=== Source passage ===
┌──

Nice! Now we have a bunch of helpful LinkedList methods under our belt.

The final use case we mentioned was the ability to remove an arbitrary node with a particular value. This is slightly more complex, since a couple of special cases need to be handled.

Consider the following list:

a -> b -> c

If node b is removed from the list, the new list should be:

a -> c

We need to update the link within the a node to match what b was pointing to prior to removing it from the linked list.

Lucky for us, in Python, nodes which are not referenced will be removed for us automatically. If we take care of the references, b will be “removed” for us in a process called Garbage Collection.

For the purposes of this lesson, we’ll create a function that removes the first node that contains a particular value. However, you could also build this function to remove nodes by index or remove all nodes that contain a particular value.

Instructions

1.

At the bottom of script.py, add a .remove_node() method to LinkedList. It should take value_to_remove as a parameter. We’ll be looking for a node with this value to remove.

In the body of .remove_node(), set a new variable current_node equal to the head_node of the list.

└──

=== Goal 1 ===
Write out everything in the linked list passage from "If node b is" down to "contain a particular value.", inclusive.
The linked list passage and the records have no connection to each other.

=== Records to use ===
┌──

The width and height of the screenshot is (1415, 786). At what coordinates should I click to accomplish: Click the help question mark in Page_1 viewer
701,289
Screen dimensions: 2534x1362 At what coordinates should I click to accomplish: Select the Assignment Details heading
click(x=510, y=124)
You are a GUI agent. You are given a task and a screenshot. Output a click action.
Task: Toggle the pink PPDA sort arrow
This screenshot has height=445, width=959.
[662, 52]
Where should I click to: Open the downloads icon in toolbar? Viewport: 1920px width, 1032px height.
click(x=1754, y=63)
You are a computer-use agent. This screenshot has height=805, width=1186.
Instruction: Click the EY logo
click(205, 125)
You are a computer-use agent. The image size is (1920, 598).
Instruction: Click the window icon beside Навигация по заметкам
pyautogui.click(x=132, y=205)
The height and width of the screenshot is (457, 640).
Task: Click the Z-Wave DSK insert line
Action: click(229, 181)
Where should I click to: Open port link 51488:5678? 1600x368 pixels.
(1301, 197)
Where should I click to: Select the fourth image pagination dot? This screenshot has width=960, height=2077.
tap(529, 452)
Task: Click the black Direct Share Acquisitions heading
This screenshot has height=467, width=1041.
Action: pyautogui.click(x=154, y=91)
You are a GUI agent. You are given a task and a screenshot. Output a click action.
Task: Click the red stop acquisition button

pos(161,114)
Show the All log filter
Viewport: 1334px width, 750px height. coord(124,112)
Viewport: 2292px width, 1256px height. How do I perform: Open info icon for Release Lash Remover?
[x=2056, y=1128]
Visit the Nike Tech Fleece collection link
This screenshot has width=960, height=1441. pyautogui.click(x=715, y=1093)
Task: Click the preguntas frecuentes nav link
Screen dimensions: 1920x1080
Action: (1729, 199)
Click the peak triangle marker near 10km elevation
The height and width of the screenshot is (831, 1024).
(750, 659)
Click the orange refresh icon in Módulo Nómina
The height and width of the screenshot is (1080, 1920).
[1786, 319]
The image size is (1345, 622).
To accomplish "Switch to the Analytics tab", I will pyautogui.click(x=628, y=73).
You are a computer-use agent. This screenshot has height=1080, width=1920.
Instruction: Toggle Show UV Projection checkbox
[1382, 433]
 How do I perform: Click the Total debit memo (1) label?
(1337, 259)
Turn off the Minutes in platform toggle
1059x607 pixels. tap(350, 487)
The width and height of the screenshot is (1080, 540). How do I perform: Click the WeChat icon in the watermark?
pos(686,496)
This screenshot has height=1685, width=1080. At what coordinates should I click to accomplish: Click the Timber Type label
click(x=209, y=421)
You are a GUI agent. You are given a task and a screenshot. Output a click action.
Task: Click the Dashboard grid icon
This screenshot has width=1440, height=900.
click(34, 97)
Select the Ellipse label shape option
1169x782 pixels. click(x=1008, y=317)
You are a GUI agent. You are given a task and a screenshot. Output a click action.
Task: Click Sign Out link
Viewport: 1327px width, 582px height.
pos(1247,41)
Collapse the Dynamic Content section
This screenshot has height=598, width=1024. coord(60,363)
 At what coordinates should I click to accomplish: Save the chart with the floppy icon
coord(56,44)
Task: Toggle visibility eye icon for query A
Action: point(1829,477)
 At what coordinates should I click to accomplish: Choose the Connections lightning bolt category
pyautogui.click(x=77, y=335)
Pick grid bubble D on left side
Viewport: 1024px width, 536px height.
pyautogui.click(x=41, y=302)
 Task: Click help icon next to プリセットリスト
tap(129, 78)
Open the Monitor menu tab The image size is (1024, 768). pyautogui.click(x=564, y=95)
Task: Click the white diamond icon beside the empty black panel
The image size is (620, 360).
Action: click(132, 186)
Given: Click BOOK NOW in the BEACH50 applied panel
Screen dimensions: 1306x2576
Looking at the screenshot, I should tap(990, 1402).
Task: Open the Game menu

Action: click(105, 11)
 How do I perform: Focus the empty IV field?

└──

=== Goal 2 ===
Rewrite everything in the records from the line containing "Select the Ellipse label shape option" down to the line containing "This screenshot has height=598, width=1024.", both included, with "Sign Out" replaced by "Log Out" and all else unchanged. Output only those lines.

=== Full output 1 ===
If node b is removed from the list, the new list should be:

a -> c

We need to update the link within the a node to match what b was pointing to prior to removing it from the linked list.

Lucky for us, in Python, nodes which are not referenced will be removed for us automatically. If we take care of the references, b will be “removed” for us in a process called Garbage Collection.

For the purposes of this lesson, we’ll create a function that removes the first node that contains a particular value. However, you could also build this function to remove nodes by index or remove all nodes that contain a particular value.

=== Full output 2 ===
Select the Ellipse label shape option
1169x782 pixels. click(x=1008, y=317)
You are a GUI agent. You are given a task and a screenshot. Output a click action.
Task: Click Log Out link
Viewport: 1327px width, 582px height.
pos(1247,41)
Collapse the Dynamic Content section
This screenshot has height=598, width=1024. coord(60,363)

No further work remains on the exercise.